▶ [READING PASSAGE]:
Re: [PATCH 18/24] Exiting from L2 to L1

Avi Kivity <avi@xxxxxxxxxx> · Mon, 14 Jun 2010 15:04:08 +0300

On 06/13/2010 03:31 PM, Nadav Har'El wrote:
This patch implements nested_vmx_vmexit(), called when the nested L2 guest
exits and we want to run its L1 parent and let it handle this exit.

Note that this will not necessarily be called on every L2 exit. L0 may decide
to handle a particular exit on its own, without L1's involvement; In that
case, L0 will handle the exit, and resume running L2, without running L1 and
without calling nested_vmx_vmexit(). The logic for deciding whether to handle
a particular exit in L1 or in L0, i.e., whether to call nested_vmx_vmexit(),
will appear in the next patch.

▶ [DATA LINES]:
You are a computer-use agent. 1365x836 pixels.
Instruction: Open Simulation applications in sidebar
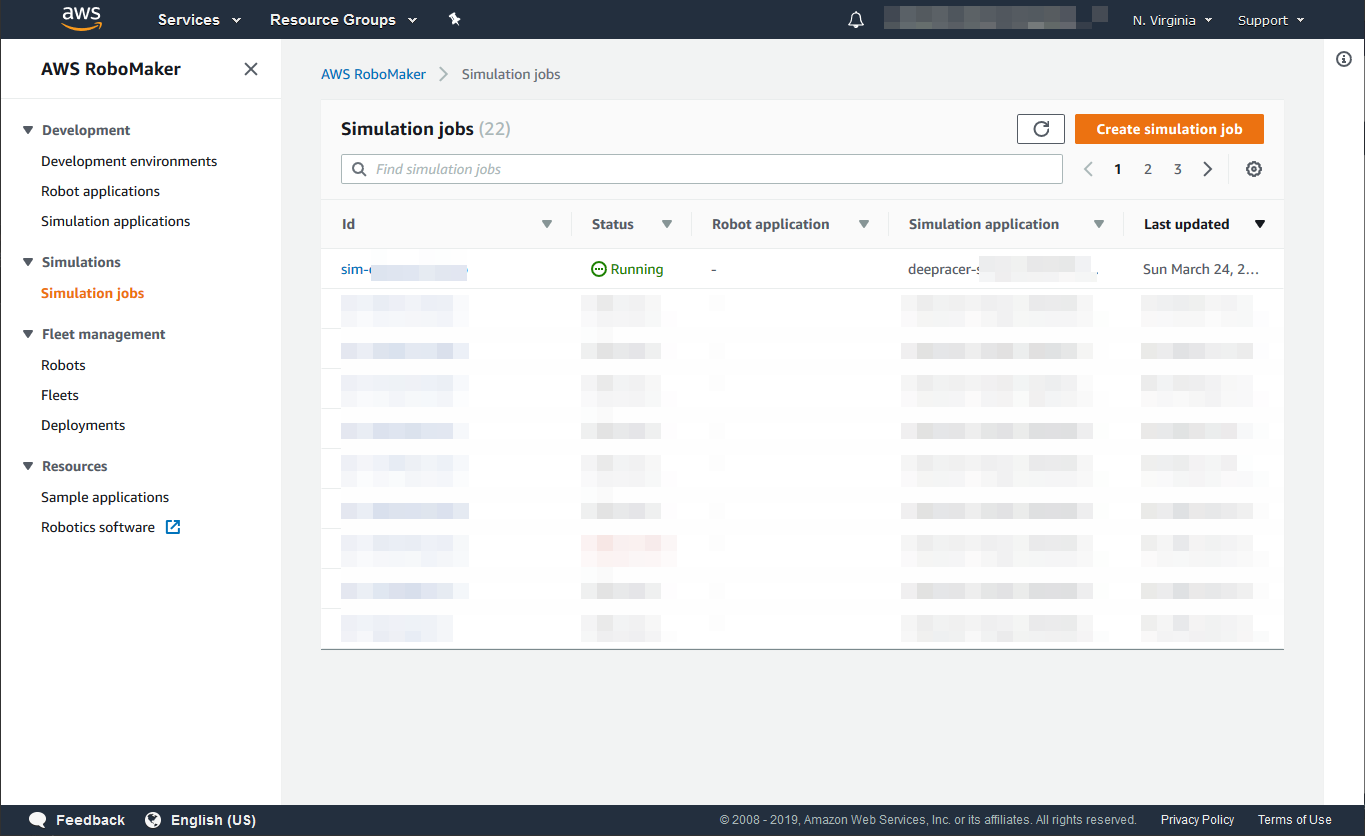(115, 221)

--

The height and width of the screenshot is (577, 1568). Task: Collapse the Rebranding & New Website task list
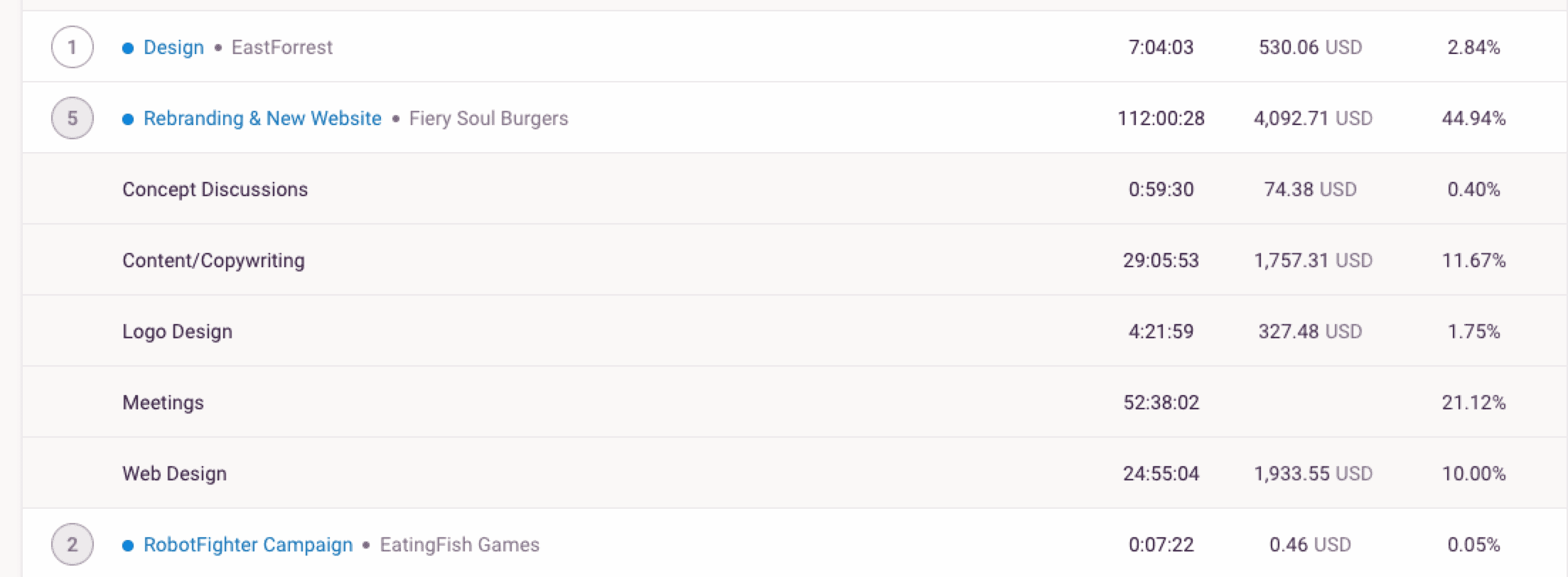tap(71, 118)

▶ [TASKS AND EXERCISES]:
• 1. In the patch message, where will the logic for deciding whether to call nested_vmx_vmexit() appear?
• 2. Copy the patch message word for word from "Avi Kivity <avi@xxxxxxxxxx>" to "handle this exit.".

▶ [THE RESPONSES]:
• 1. In the next patch.

• 2.
Avi Kivity <avi@xxxxxxxxxx> · Mon, 14 Jun 2010 15:04:08 +0300

On 06/13/2010 03:31 PM, Nadav Har'El wrote:
This patch implements nested_vmx_vmexit(), called when the nested L2 guest
exits and we want to run its L1 parent and let it handle this exit.